### WHAT TO PRODUCE:
Write the next part of the Mohamed Eisa biography below, starting right after its final sentence.

### SOURCE:
^^^^
Mohamed Mamoun Eisa (born 12 July 1994) is a Sudanese professional footballer who plays as a forward for  club Milton Keynes Dons.

Early life
Born in Khartoum, Sudan, Eisa's family moved to Camden, London when he was nine years old.

Career

Early career
After playing with the Pro Touch Soccer Academy, Eisa had unsuccessful trials at Norwich City, Southend United and Oxford United. He spent his early career in non-league football with Dartford, Leatherhead, VCD Athletic, Corinthian and Greenwich Borough. At Greenwich he scored 57 goals in 100 appearances in all competitions before leaving the club in June 2017.

Cheltenham Town
He signed for Cheltenham Town on 7 July 2017 on an initial one-year deal. After breaking into the first-team, in August 2017 Eisa signed a contract extension with the club until 2020. On 24 March 2018, Eisa equalled Cheltenham's record for 20 league goals in a season. On 6 April 2018, Eisa won the EFL League Two Player Of The Month Award.
^^^^
### SOURCE EXCERPT:
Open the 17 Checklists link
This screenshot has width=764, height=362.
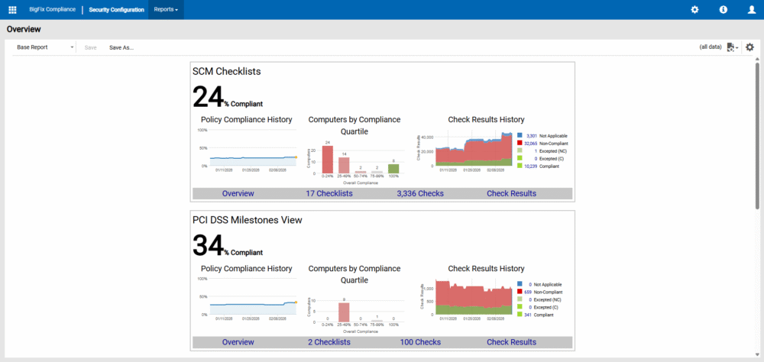pyautogui.click(x=329, y=193)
^^^^
### ANSWER BELOW:
During the 2017–18 season he scored 25 goals for Cheltenham Town in all competitions, including 23 in EFL League Two. His goalscoring saw him break Cheltenham's record for the most goals scored in a season. In April 2018 he was nominated for the EFL League Two Player of the Season award. At the club's end of season award, Eisa won the Supporters' Player Of The Year, Players' Player Of The Year and the Sponsors' Player Of The Year awards.

Bristol City
During the 2018 pre-season he was linked with a transfer to Brentford, Leeds United and Portsmouth. He signed for Bristol City on 23 July 2018. He made six appearances for the club.

Peterborough United
On 1 June 2019, Eisa signed a four-year deal with League One club Peterborough United for an undisclosed, club record fee. By 22 November 2019 he had scored 12 of Peterborough's 39 league goals. On 11 May 2021 he was made available for transfer by Peterborough.

Milton Keynes Dons
On 20 July 2021, Eisa joined League One club Milton Keynes Dons for an undisclosed but reportedly club-record transfer fee, signing a long-term deal. He scored his first goal for the club on his league debut in a 3–3 away fixture against Bolton Wanderers on 7 August 2021. On 16 April 2022, Eisa suffered a serious injury during a 3–2 home defeat to Sheffield Wednesday, which ruled him out for the remainder of the season and beyond. During his first season with the club he scored 12 goals in 41 appearances in all competitions.

Personal life
He has four brothers, one of whom, Abo, is also a professional footballer. Abo has said that Mohamed has been a role model to him. A younger brother Omar is also a footballer.

Career statistics

Honours
Individual
EFL League Two Player of the Month: March 2018
Cheltenham Town Player of the Year: 2017–18.
Cheltenham Town Players' Player of the Year: 2017–18.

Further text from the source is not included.